However, much mainstream trafficking discourse characterises the abuse of migrants and people selling sex as the work of individual bad actors, external to and independent of state actions and political choices. Sometimes this discourse works not only to obscure the role of the state but to absolve it. One feminist commentator, for example, writes of the sex trade that ‘criminalisation doesn’t rape and beat women. Men do’. From this, we might conclude that changing the law is pointless because, what makes women vulnerable is simply men. This may feel true for women who do not have to contend with immigration law, police, or the constant fear of deportation, but we can see from the results of tied visas that the legal context – including migration law – is heavily implicated in producing vulnerability and harm.
For undocumented migrant workers looking to challenge bad workplace conditions, penalties do not stop at deportation; instead, these workers face criminalisation if they are discovered. In the UK, someone convicted of ‘illegal working’ can face up to fifty-one weeks in prison, an unlimited fine, and the prospect of their earnings being confiscated as the ‘proceeds of crime’. This increases undocumented people’s justified fear of state authorities and makes them even less able to report labour abuses.
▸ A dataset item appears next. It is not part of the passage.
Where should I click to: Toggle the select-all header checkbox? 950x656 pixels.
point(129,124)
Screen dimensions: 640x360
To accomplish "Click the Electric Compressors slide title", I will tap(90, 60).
Such laws therefore heighten their vulnerability and directly push them into exploitative working environments, thereby creating a supply of highly vulnerable, ripe-for-abuse workers. Increasingly, border enforcement is infiltrating new areas of civic life. Landlords are now expected to check tenants’ immigration status before renting to them; proposals have been floated to freeze or close the bank accounts of undocumented people, and a documentation check was introduced in England when accessing both healthcare and education, as part of an explicit ‘hostile environment’ policy (although both have been challenged by migrants’ rights organisers, including in court). The UK devotes far more resources to policing migration than it does to preventing the exploitation of workers. Researcher Bridget Anderson notes that ‘the [National Minimum Wage] had 93 compliance officers in 2009 and the Gangmasters Licensing Authority [which works to protect vulnerable and exploited workers] had 25 inspectors … The proposed number of UK Border Agency Staff for Local Immigration teams … is 7,500.’
This is the context in which commercial sex frequently occurs. Undocumented or insecurely documented people are enmeshed within a punitive, state-enforced infrastructure of deportability, disposability, and precarity. Any work they do – whether it is at a restaurant, construction site, cannabis farm, nail bar, or brothel – carries a risk of being detained, jailed, or deported. In any work they do, they will be unable to assert labour rights. Even renting a home or accessing healthcare can be difficult. All this makes undocumented people more dependent on those who can help them – such as the people they paid to helped them cross the border, or an unscrupulous employer. It should therefore be no surprise that some undocumented migrants are pushed into sex work by those they rely on, or that some enter into it even if the working conditions are exploitative or abusive.”]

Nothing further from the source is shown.